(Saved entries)
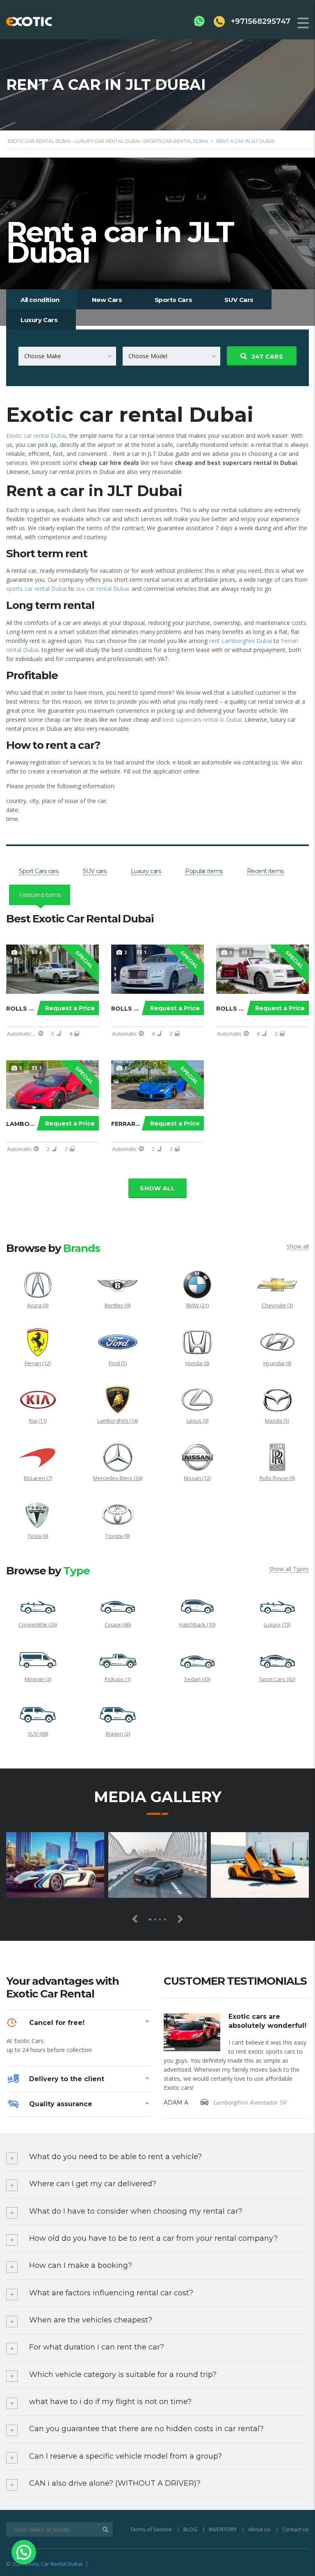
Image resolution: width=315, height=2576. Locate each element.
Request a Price (70, 1008)
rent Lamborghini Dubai (240, 641)
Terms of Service (151, 2529)
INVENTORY (223, 2529)
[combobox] (67, 356)
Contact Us (295, 2529)
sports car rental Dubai (36, 589)
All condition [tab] (40, 300)
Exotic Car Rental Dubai (53, 2563)
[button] (23, 2552)
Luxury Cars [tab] (39, 320)
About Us (259, 2529)
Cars (267, 356)
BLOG (190, 2529)
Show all (157, 1188)
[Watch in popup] (55, 1865)
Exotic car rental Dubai (36, 435)
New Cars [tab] (107, 300)
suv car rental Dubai (102, 589)
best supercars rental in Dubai (202, 719)
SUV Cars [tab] (238, 300)
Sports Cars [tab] (173, 300)
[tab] (38, 871)
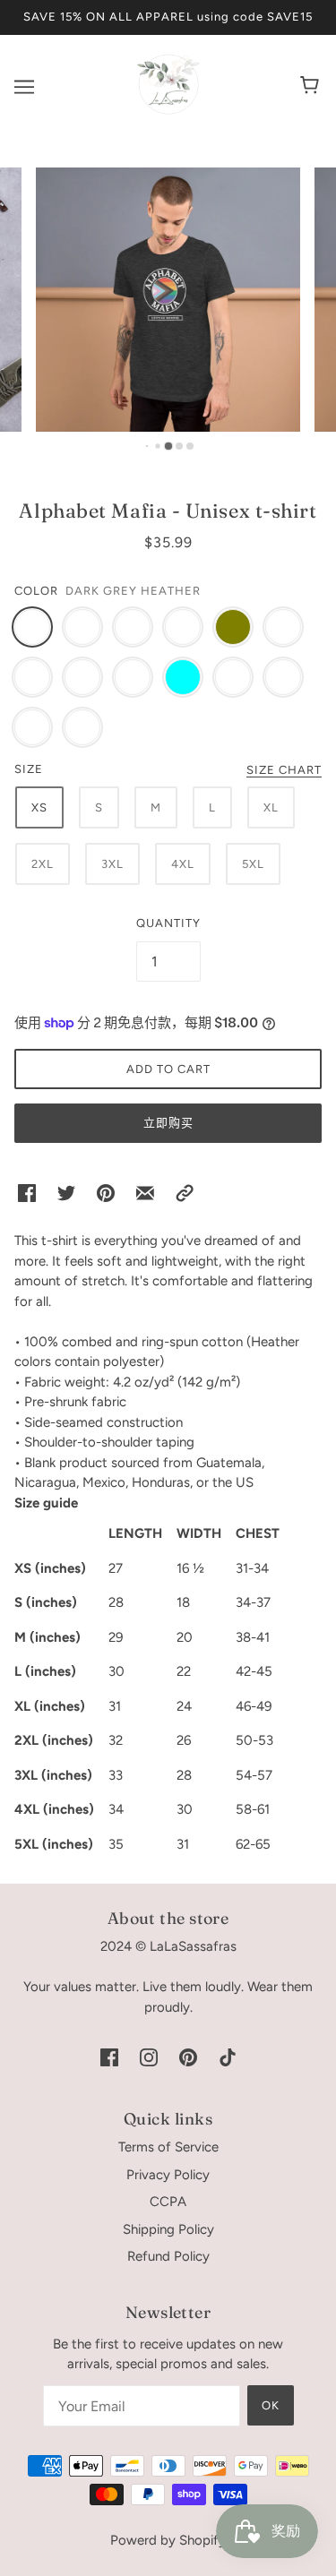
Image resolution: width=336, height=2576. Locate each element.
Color (36, 590)
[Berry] (133, 627)
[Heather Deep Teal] (82, 677)
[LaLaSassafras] (168, 111)
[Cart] (312, 87)
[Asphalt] (183, 627)
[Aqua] (183, 677)
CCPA (168, 2202)
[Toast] (233, 677)
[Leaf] (82, 727)
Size (28, 769)
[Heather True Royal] (133, 677)
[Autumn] (32, 677)
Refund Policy (168, 2256)
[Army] (82, 627)
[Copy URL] (184, 1193)
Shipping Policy (168, 2229)
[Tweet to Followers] (66, 1193)
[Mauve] (32, 727)
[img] (109, 2056)
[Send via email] (145, 1193)
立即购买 (168, 1122)
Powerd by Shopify (168, 2540)
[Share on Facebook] (27, 1193)
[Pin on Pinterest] (105, 1193)
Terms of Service (168, 2147)
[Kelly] (283, 677)
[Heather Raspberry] (283, 627)
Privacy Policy (168, 2175)
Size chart (284, 770)
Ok (271, 2405)
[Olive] (233, 627)
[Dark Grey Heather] (32, 627)
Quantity (168, 923)
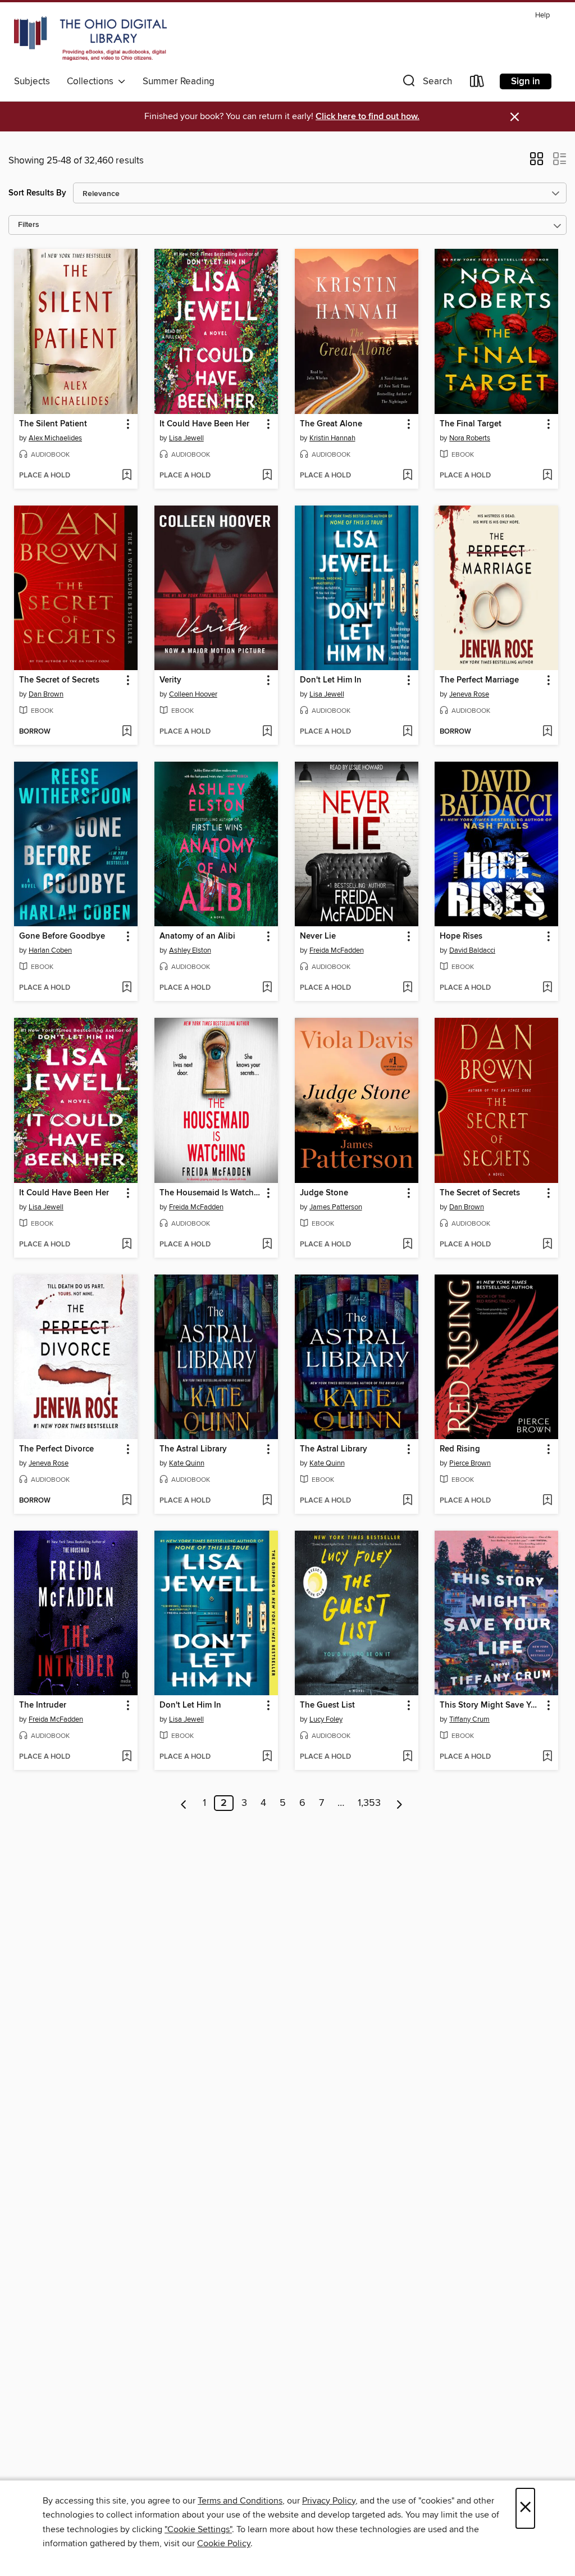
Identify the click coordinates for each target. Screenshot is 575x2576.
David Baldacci (472, 950)
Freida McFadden (336, 950)
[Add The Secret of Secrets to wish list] (127, 732)
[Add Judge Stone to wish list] (407, 1244)
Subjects (32, 81)
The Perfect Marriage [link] (479, 680)
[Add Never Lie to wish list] (407, 988)
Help (542, 15)
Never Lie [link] (318, 936)
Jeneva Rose (469, 694)
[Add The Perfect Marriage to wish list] (547, 732)
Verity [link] (170, 680)
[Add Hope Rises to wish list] (547, 988)
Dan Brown (46, 694)
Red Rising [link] (460, 1449)
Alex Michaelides (55, 438)
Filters (28, 225)
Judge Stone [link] (324, 1193)
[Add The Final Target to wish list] (547, 475)
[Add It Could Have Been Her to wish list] (267, 475)
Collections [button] (92, 81)
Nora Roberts (469, 438)
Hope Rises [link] (461, 936)
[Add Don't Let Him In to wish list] (407, 732)
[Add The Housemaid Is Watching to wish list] (267, 1244)
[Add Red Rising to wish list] (547, 1501)
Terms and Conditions (240, 2500)
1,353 (369, 1803)
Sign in (525, 81)
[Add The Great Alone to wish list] (407, 475)
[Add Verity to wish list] (267, 732)
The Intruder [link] (42, 1705)
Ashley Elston (190, 950)
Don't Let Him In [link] (331, 680)
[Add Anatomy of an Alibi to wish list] (267, 988)
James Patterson (335, 1207)
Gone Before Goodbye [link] (62, 936)
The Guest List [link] (327, 1705)
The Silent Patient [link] (53, 424)
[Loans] (477, 83)
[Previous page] (184, 1803)
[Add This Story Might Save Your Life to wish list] (547, 1757)
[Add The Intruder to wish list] (127, 1757)
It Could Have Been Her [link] (204, 424)
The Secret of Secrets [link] (59, 680)
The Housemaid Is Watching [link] (210, 1193)
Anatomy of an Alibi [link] (197, 936)
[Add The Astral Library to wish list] (267, 1501)
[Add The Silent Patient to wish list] (127, 475)
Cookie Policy (223, 2543)
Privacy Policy (328, 2500)
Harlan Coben (50, 950)
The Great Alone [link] (331, 424)
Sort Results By (37, 193)
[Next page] (399, 1803)
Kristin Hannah (332, 438)
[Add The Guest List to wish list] (407, 1757)
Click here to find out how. (367, 116)
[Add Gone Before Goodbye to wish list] (127, 988)
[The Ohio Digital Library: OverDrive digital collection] (90, 39)
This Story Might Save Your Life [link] (491, 1705)
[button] (426, 83)
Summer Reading (179, 81)
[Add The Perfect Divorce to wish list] (127, 1501)
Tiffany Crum (469, 1719)
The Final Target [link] (470, 424)
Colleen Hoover (193, 694)
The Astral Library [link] (193, 1449)
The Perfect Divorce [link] (56, 1449)
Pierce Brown (470, 1463)
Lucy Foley (326, 1719)
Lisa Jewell (186, 438)
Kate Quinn (186, 1463)
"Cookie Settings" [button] (198, 2529)
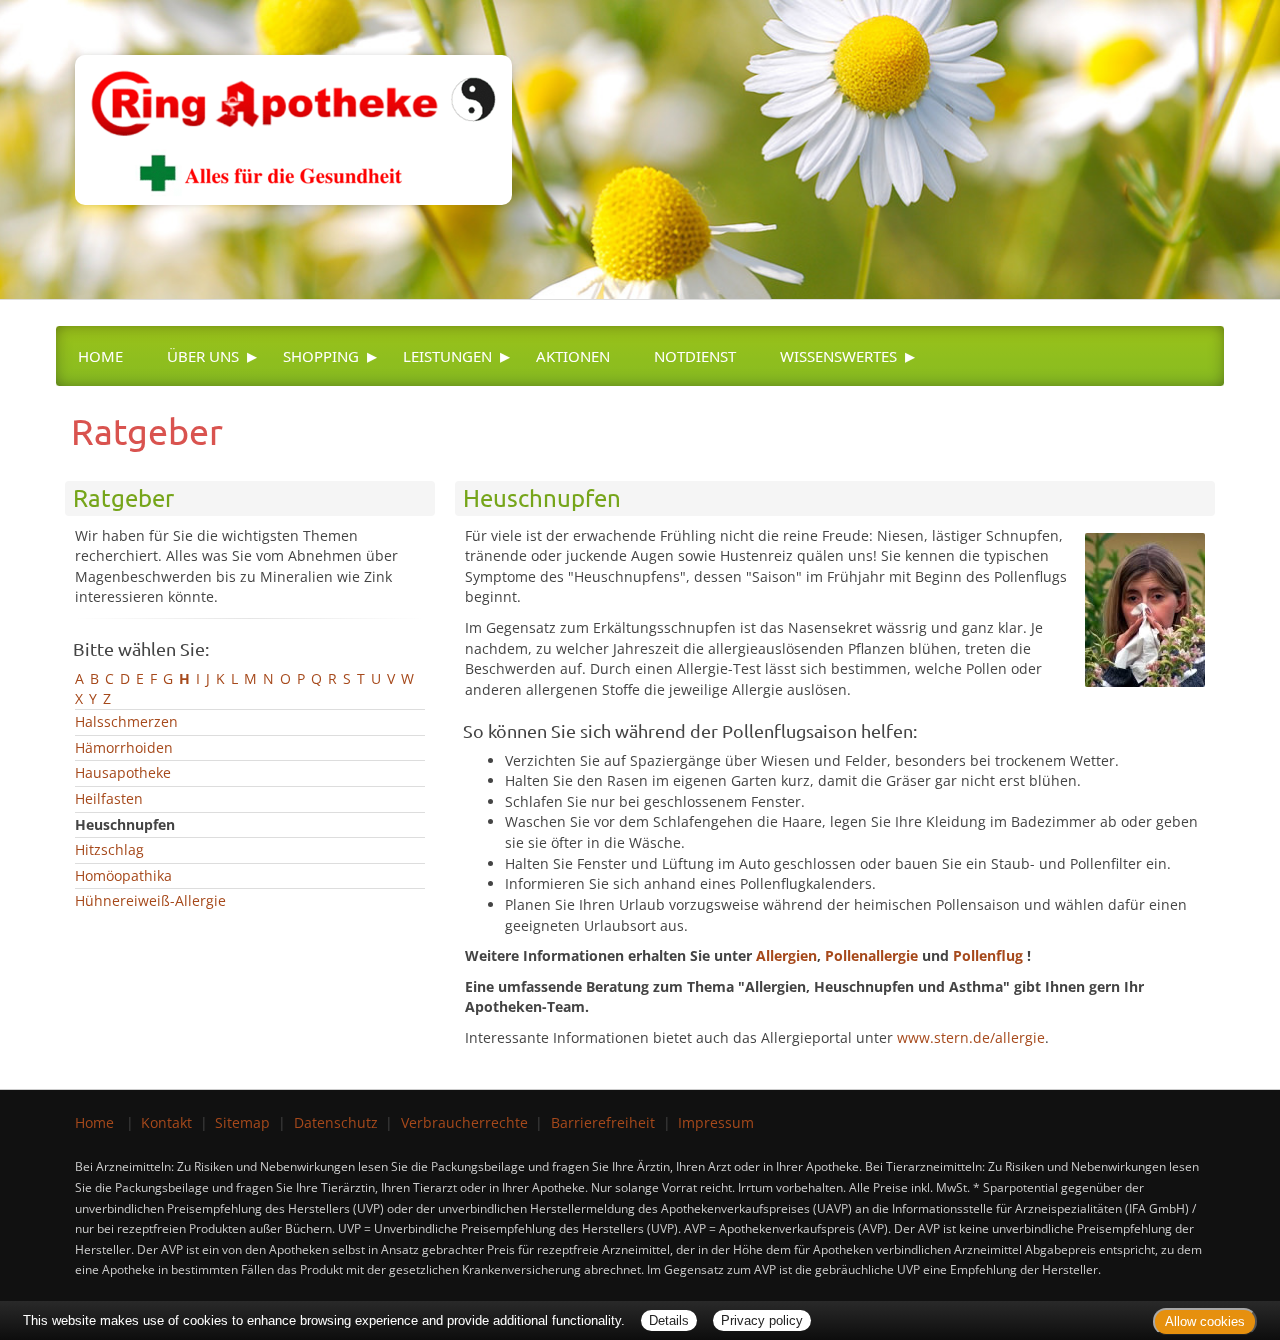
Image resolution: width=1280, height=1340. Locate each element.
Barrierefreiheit (603, 1122)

> **EXERCISE BRIEF**: Verbatim output of every entry above is required, though pictures are to be left out.

> **EXPECTED OUTPUT**:
Image resolution: width=315, height=2576. Locate each element.
Request a Price (70, 1008)
rent Lamborghini Dubai (240, 641)
Terms of Service (151, 2529)
INVENTORY (223, 2529)
[combobox] (67, 356)
Contact Us (295, 2529)
sports car rental Dubai (36, 589)
All condition [tab] (40, 300)
Exotic Car Rental Dubai (53, 2563)
[button] (23, 2552)
Luxury Cars [tab] (39, 320)
About Us (259, 2529)
Cars (267, 356)
BLOG (190, 2529)
Show all (157, 1188)
[Watch in popup] (55, 1865)
Exotic car rental Dubai (36, 435)
New Cars [tab] (107, 300)
suv car rental Dubai (102, 589)
best supercars rental in Dubai (202, 719)
SUV Cars [tab] (238, 300)
Sports Cars [tab] (173, 300)
[tab] (38, 871)
Image resolution: width=336, height=2576. Locate each element.
Color (36, 590)
[Berry] (133, 627)
[Heather Deep Teal] (82, 677)
[LaLaSassafras] (168, 111)
[Cart] (312, 87)
[Asphalt] (183, 627)
[Aqua] (183, 677)
CCPA (168, 2202)
[Toast] (233, 677)
[Leaf] (82, 727)
Size (28, 769)
[Heather True Royal] (133, 677)
[Autumn] (32, 677)
Refund Policy (168, 2256)
[Army] (82, 627)
[Copy URL] (184, 1193)
Shipping Policy (168, 2229)
[Tweet to Followers] (66, 1193)
[Mauve] (32, 727)
[img] (109, 2056)
[Send via email] (145, 1193)
立即购买 (168, 1122)
Powerd by Shopify (168, 2540)
[Share on Facebook] (27, 1193)
[Pin on Pinterest] (105, 1193)
Terms of Service (168, 2147)
[Kelly] (283, 677)
[Heather Raspberry] (283, 627)
Privacy Policy (168, 2175)
Size chart (284, 770)
Ok (271, 2405)
[Olive] (233, 627)
[Dark Grey Heather] (32, 627)
Quantity (168, 923)
Identify the click coordinates for each target. Screenshot is 575x2576.
David Baldacci (472, 950)
Freida McFadden (336, 950)
[Add The Secret of Secrets to wish list] (127, 732)
[Add Judge Stone to wish list] (407, 1244)
Subjects (32, 81)
The Perfect Marriage [link] (479, 680)
[Add Never Lie to wish list] (407, 988)
Help (542, 15)
Never Lie [link] (318, 936)
Jeneva Rose (469, 694)
[Add The Perfect Marriage to wish list] (547, 732)
Verity [link] (170, 680)
[Add Hope Rises to wish list] (547, 988)
Dan Brown (46, 694)
Red Rising [link] (460, 1449)
Alex Michaelides (55, 438)
Filters (28, 225)
Judge Stone [link] (324, 1193)
[Add The Final Target to wish list] (547, 475)
[Add It Could Have Been Her to wish list] (267, 475)
Collections [button] (92, 81)
Nora Roberts (469, 438)
Hope Rises [link] (461, 936)
[Add Don't Let Him In to wish list] (407, 732)
[Add The Housemaid Is Watching to wish list] (267, 1244)
[Add Red Rising to wish list] (547, 1501)
Terms and Conditions (240, 2500)
1,353 (369, 1803)
Sign in (525, 81)
[Add The Great Alone to wish list] (407, 475)
[Add Verity to wish list] (267, 732)
The Intruder [link] (42, 1705)
Ashley Elston (190, 950)
Don't Let Him In [link] (331, 680)
[Add Anatomy of an Alibi to wish list] (267, 988)
James Patterson (335, 1207)
Gone Before Goodbye [link] (62, 936)
The Guest List [link] (327, 1705)
The Silent Patient [link] (53, 424)
[Loans] (477, 83)
[Previous page] (184, 1803)
[Add This Story Might Save Your Life to wish list] (547, 1757)
[Add The Intruder to wish list] (127, 1757)
It Could Have Been Her [link] (204, 424)
The Secret of Secrets [link] (59, 680)
The Housemaid Is Watching [link] (210, 1193)
Anatomy of an Alibi [link] (197, 936)
[Add The Astral Library to wish list] (267, 1501)
[Add The Silent Patient to wish list] (127, 475)
Cookie Policy (223, 2543)
Privacy Policy (328, 2500)
Harlan Coben (50, 950)
The Great Alone [link] (331, 424)
Sort Results By (37, 193)
[Next page] (399, 1803)
Kristin Hannah (332, 438)
[Add The Guest List to wish list] (407, 1757)
Click here to find out how. (367, 116)
[Add Gone Before Goodbye to wish list] (127, 988)
[The Ohio Digital Library: OverDrive digital collection] (90, 39)
This Story Might Save Your Life [link] (491, 1705)
[button] (426, 83)
Summer Reading (179, 81)
[Add The Perfect Divorce to wish list] (127, 1501)
Tiffany Crum (469, 1719)
The Final Target [link] (470, 424)
Colleen Hoover (193, 694)
The Astral Library [link] (193, 1449)
The Perfect Divorce [link] (56, 1449)
Pierce Brown (470, 1463)
Lucy Foley (326, 1719)
Lisa Jewell (186, 438)
Kate Quinn (186, 1463)
"Cookie Settings" [button] (198, 2529)
Image resolution: width=1280, height=1340. Locate each element.
Barrierefreiheit (603, 1122)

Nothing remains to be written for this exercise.